■ **Exercise**:
Which lines in the items below contain the word "post"? Locate and copy each of them, treating uppercase and lowercase as distinct.

===== Data for this task =====

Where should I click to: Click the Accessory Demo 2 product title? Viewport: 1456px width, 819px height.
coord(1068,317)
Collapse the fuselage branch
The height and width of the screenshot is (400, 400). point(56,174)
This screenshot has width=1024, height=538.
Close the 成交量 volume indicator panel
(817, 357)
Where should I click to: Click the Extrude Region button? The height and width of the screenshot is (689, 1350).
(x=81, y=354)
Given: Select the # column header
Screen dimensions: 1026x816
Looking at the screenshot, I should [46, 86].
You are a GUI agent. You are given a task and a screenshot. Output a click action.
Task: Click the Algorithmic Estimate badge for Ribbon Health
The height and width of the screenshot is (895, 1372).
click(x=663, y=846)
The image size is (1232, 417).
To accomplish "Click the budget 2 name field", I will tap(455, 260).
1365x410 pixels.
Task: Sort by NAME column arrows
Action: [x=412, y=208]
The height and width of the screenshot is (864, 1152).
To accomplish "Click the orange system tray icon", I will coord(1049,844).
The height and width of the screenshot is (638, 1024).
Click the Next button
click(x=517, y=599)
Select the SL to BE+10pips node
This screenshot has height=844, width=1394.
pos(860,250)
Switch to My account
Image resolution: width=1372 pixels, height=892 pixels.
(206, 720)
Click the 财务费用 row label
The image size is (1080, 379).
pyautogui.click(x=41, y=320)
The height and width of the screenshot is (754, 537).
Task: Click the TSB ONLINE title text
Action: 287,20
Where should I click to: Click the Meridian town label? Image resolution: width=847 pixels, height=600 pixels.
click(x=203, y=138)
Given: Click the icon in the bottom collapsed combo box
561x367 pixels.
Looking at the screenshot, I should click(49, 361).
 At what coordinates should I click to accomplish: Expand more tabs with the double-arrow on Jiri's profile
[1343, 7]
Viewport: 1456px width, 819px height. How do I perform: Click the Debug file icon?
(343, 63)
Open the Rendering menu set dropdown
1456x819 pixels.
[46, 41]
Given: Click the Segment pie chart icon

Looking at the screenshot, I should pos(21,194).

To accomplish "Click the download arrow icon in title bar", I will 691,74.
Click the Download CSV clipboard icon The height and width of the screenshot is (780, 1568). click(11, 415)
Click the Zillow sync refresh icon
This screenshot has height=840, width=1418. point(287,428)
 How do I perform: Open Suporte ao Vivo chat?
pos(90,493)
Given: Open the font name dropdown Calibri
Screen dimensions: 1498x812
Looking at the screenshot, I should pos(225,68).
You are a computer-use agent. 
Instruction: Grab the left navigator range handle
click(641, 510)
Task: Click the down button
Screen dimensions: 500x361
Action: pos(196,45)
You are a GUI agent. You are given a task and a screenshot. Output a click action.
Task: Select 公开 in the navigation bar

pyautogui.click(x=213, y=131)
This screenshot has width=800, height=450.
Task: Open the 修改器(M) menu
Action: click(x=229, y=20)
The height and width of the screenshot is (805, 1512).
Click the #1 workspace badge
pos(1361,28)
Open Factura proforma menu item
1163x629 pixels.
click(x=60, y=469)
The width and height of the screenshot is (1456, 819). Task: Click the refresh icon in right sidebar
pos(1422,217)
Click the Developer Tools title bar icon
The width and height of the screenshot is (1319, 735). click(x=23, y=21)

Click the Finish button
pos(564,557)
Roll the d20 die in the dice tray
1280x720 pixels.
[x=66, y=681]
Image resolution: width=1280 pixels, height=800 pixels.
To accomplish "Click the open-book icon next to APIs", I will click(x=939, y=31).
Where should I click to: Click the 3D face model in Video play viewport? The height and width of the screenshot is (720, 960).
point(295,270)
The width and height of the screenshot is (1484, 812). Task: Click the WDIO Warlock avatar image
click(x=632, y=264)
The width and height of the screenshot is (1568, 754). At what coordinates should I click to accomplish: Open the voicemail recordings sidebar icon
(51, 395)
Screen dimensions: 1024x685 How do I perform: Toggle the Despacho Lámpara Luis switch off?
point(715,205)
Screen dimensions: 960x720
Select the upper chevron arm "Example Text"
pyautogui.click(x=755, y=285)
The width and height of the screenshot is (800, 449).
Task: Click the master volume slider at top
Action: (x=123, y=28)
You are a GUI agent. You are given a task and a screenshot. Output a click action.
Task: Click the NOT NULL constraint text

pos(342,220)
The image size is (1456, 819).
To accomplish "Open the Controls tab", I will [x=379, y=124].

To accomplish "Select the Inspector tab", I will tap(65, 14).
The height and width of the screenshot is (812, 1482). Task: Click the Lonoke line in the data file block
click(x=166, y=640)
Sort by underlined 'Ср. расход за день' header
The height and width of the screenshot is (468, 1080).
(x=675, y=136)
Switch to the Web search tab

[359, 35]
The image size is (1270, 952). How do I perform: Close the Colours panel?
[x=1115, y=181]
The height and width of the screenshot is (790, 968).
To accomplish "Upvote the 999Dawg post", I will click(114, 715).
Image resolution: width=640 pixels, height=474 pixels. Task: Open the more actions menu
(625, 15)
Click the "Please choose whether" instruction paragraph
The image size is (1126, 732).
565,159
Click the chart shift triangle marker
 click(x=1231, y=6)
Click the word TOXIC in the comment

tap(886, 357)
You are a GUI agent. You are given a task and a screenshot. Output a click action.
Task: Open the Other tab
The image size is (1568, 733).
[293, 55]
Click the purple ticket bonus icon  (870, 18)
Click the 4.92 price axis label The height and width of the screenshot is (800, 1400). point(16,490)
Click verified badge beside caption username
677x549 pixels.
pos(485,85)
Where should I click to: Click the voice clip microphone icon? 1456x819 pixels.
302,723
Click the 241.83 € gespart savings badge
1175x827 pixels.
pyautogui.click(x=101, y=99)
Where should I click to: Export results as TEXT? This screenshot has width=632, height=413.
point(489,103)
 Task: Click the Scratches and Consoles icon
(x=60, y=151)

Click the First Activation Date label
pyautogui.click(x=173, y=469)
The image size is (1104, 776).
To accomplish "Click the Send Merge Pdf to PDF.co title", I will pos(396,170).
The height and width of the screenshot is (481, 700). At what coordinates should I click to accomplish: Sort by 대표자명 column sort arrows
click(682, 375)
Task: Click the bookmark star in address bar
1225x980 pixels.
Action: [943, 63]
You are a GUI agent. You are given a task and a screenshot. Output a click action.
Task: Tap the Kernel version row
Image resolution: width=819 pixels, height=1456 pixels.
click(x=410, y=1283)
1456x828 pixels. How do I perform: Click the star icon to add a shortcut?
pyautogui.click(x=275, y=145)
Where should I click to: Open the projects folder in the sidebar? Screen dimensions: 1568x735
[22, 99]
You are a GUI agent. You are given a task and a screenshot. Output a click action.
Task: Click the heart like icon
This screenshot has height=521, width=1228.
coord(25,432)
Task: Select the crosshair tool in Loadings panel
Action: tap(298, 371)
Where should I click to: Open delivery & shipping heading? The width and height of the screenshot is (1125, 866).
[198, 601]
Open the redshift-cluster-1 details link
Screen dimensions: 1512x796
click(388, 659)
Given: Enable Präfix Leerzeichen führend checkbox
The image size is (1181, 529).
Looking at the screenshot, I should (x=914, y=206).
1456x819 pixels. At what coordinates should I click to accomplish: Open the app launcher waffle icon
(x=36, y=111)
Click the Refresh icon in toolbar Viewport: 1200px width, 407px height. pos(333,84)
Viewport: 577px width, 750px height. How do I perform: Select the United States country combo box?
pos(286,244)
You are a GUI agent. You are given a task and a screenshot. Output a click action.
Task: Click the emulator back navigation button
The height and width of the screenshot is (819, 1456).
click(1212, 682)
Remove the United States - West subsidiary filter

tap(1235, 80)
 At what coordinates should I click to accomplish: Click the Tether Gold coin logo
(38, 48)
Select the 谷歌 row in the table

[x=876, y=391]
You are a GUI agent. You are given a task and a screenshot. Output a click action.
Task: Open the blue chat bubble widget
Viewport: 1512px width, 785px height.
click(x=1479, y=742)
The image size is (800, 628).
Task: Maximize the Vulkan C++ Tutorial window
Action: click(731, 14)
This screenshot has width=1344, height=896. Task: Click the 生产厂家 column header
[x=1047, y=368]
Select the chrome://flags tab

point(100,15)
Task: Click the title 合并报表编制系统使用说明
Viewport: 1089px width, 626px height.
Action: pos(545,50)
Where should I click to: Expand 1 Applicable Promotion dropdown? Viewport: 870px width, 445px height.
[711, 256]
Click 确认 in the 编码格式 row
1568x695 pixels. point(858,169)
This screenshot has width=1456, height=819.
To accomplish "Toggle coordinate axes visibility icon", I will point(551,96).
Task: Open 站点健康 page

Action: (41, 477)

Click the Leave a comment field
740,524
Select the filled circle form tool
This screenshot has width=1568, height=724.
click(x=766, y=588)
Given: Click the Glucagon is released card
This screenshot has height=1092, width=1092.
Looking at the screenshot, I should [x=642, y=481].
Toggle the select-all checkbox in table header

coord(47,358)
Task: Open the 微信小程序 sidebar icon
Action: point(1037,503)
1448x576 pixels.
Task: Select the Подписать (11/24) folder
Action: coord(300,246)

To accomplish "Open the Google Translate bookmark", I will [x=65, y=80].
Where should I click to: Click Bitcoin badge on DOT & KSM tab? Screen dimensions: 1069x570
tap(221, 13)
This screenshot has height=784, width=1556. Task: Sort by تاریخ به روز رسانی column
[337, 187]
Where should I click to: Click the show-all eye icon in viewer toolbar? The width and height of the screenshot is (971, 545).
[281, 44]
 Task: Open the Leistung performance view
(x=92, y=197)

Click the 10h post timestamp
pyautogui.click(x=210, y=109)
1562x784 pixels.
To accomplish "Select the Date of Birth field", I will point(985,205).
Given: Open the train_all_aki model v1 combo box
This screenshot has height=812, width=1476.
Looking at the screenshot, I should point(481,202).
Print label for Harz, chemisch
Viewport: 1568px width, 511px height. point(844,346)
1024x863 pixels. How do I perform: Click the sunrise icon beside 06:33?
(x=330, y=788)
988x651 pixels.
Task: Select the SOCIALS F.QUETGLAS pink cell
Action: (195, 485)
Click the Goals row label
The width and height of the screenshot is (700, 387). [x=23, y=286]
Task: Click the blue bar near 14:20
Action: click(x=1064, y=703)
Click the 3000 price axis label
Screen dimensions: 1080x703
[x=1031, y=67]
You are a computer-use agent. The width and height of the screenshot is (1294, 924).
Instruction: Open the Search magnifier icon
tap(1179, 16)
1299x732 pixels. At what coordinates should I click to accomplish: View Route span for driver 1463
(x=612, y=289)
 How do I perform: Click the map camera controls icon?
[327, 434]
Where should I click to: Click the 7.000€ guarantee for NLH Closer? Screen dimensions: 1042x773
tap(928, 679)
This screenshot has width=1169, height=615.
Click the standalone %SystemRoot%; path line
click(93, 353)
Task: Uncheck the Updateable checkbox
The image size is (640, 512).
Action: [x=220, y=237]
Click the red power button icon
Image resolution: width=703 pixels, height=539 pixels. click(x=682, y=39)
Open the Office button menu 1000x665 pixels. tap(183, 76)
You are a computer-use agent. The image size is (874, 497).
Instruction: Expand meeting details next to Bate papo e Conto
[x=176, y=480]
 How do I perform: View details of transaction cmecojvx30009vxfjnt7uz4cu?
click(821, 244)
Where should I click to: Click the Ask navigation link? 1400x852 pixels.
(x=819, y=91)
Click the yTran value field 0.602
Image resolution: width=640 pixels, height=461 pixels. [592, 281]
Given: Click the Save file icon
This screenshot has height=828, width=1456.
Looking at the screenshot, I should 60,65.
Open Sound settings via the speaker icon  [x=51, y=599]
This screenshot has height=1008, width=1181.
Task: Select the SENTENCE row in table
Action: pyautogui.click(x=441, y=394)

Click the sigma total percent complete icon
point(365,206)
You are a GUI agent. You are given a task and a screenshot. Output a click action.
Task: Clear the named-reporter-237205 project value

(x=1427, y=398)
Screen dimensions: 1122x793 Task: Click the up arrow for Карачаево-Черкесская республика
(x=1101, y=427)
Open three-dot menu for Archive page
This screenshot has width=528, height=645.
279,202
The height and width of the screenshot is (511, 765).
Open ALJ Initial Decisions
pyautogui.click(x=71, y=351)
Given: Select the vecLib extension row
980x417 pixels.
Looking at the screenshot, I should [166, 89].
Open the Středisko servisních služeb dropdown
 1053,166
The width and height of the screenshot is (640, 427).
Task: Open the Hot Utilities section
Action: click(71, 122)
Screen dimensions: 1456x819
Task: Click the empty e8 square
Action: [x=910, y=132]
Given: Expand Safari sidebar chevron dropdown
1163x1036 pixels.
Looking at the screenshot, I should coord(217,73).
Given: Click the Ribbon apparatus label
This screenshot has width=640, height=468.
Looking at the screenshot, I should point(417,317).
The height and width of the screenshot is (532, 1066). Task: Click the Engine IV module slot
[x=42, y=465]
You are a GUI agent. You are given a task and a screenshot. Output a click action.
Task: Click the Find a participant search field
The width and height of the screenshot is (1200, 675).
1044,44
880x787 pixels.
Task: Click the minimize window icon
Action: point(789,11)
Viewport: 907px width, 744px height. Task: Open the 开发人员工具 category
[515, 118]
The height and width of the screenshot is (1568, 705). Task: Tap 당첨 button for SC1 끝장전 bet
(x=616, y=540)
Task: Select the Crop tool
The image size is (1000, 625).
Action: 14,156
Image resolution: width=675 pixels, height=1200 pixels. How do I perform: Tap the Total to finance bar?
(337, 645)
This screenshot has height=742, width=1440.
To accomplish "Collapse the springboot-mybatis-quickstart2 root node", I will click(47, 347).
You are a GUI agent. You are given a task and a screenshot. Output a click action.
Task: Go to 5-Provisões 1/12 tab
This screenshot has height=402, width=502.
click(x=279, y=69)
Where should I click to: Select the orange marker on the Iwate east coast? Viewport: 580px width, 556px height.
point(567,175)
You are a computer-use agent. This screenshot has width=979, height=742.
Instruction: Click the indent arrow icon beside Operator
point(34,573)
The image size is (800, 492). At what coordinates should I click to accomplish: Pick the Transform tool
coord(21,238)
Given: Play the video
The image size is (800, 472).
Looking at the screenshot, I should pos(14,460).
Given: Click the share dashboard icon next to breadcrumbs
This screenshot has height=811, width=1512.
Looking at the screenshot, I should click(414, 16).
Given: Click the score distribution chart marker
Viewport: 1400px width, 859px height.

=====

■ **Final answer**:
To accomplish "Upvote the 999Dawg post", I will click(114, 715).
Click the 10h post timestamp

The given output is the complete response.